Heute fahren mit dem Boot hauptsächlich Touristen, vom Balkon des Restaurant Monte Baldo kann man sie beim unsicheren an Bord gehen beobachten, während man eine erfrischende Limonata oder, noch typischer, eine Cidrata geniesst. Die wird aus der Cidra gewonnen, einer schrumpeligen Riesenzitrone die gerne von israelischen Touristen gekauft wird, weil sie im Judentum als heilig gilt und dementsprechen teuer gehandelt wird. Das Ausflugsboot wiederum lieben deutsche und österreichische Gäste, weil es an „ihr“ Ufer hinüberfährt, nach Malcesine im Venezianischen. Berühmtheit erlangte der Ort mit der weithin sichtbaren Burg schon anlässlich Goethes Italienischer Reise, des Dichters Aufenthalt dort verlängerte sich unfreiwillig, er hatte die Burg gemalt und sich so als Spion verdächtig gemacht.
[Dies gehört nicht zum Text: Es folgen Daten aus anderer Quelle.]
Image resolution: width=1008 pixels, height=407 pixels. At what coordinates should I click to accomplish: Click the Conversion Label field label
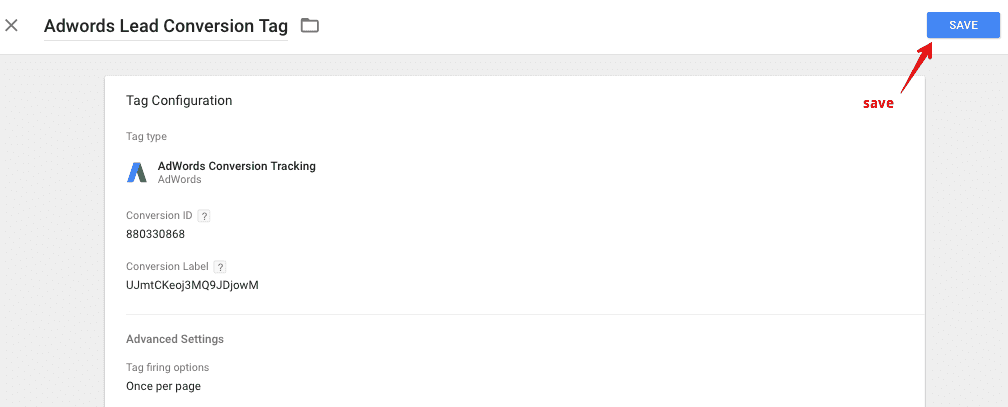167,267
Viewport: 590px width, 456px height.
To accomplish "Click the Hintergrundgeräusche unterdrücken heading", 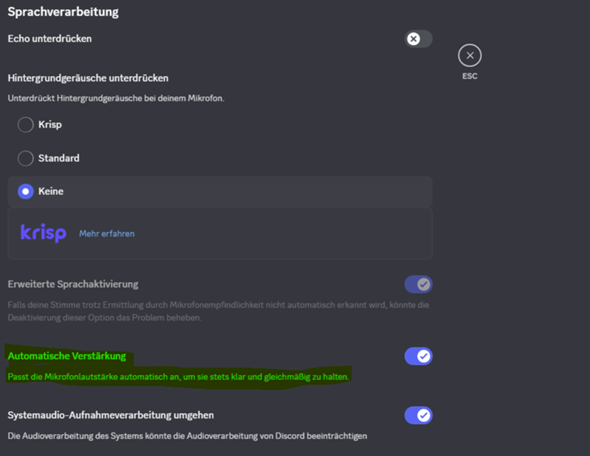I will pyautogui.click(x=88, y=78).
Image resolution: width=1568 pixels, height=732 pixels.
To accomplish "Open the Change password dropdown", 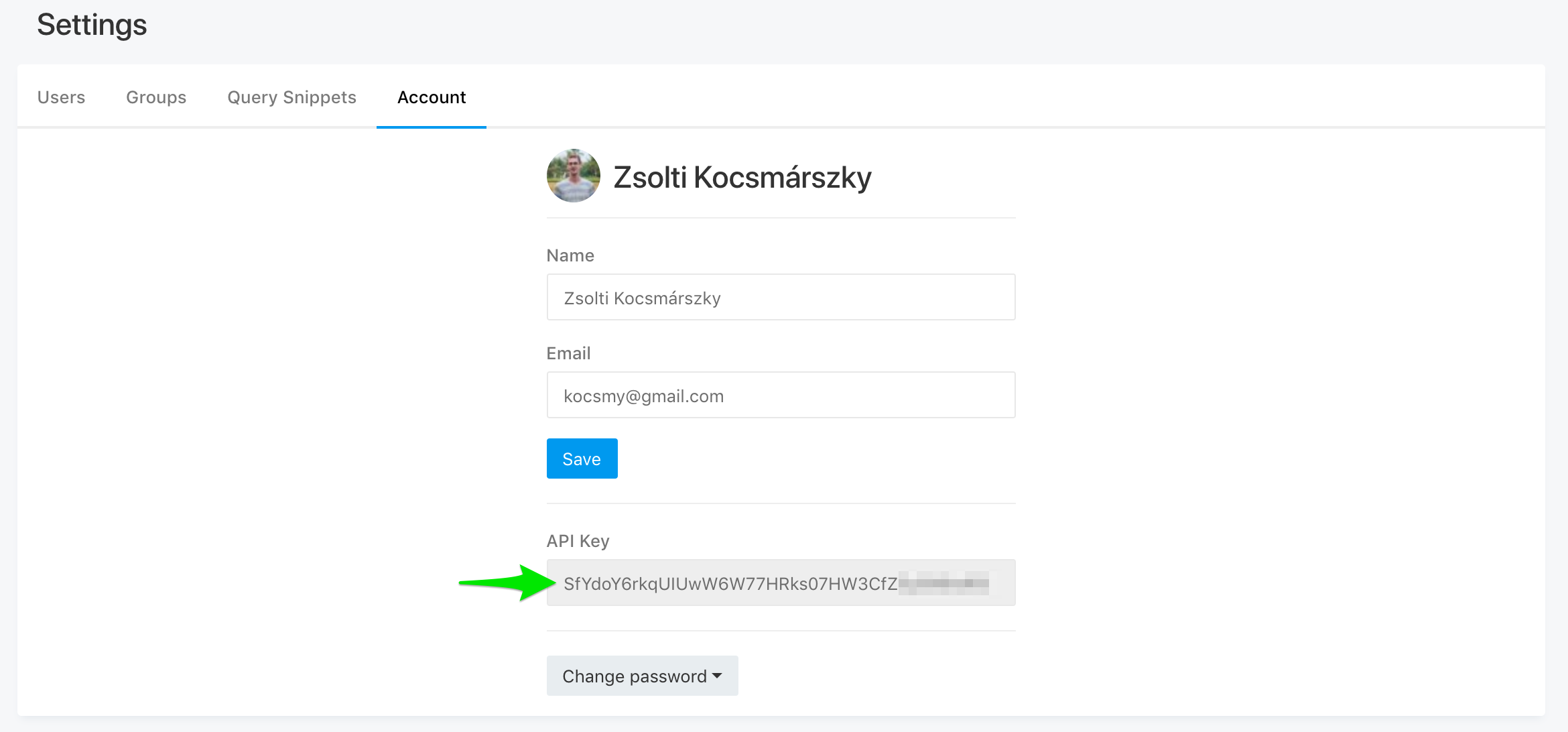I will point(642,676).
Das kann heute nicht mehr passieren, Deutsch ist hier Verkehrssprache, Bardolino und Umgebung lebt gut von seinen Stammgästen und natürlich dem Wein.

Wer will kann sich bei den Zenis über die Geschichte des Bardolino und die Wandlung vom günstigen Souvenirgetränk zum hochwertigen Qualitätswein mit DOC-Garantie ein Bild machen. Federica führt durch das Museum, das ihr Vater Gaetano genau aus diesem Grund ins Leben gerufen hat. „Jeder kennt den Namen, die Gegend und die Weine, doch nirgends konnte man sich informieren“, erklärt sie Papas Intention. Und dass die Besucher beim der Gelegnheit auch auf den Geschmack kommen, war wohl auch nicht ganz unbeabsichtigt. A propos Geschmack: zum Essen schickt sie mich nach zu ihrer Freundin Nadia nach Valeggio am Mincio, dem Abfluss des Sees. Ihre Mutter Albina ist die Hohepriesterin des Tortellino, von weit her pilgert man in den Ort unter der Skaligerburg. Die blickt auf den Ponte sul Mincio, die Brücke, wiewohl sie ihrem Namen heutzutage durchaus gerecht wird, wurde aber nicht als solche errichtet, ganz im Gegenteil. Graf Visconti von Mailand liess hier eine Staumauer errichten, um den Gonzagas das Wasser abgraben, den Burggraben von Mantova trockenlegen, die Stadt der Gonzagas einnehmen und dem deutschen Kaiser eins auswischen zu können. Hat aber nicht funktioniert, die Mühlen von Valeggio und weiter dahinter klappern bis heute.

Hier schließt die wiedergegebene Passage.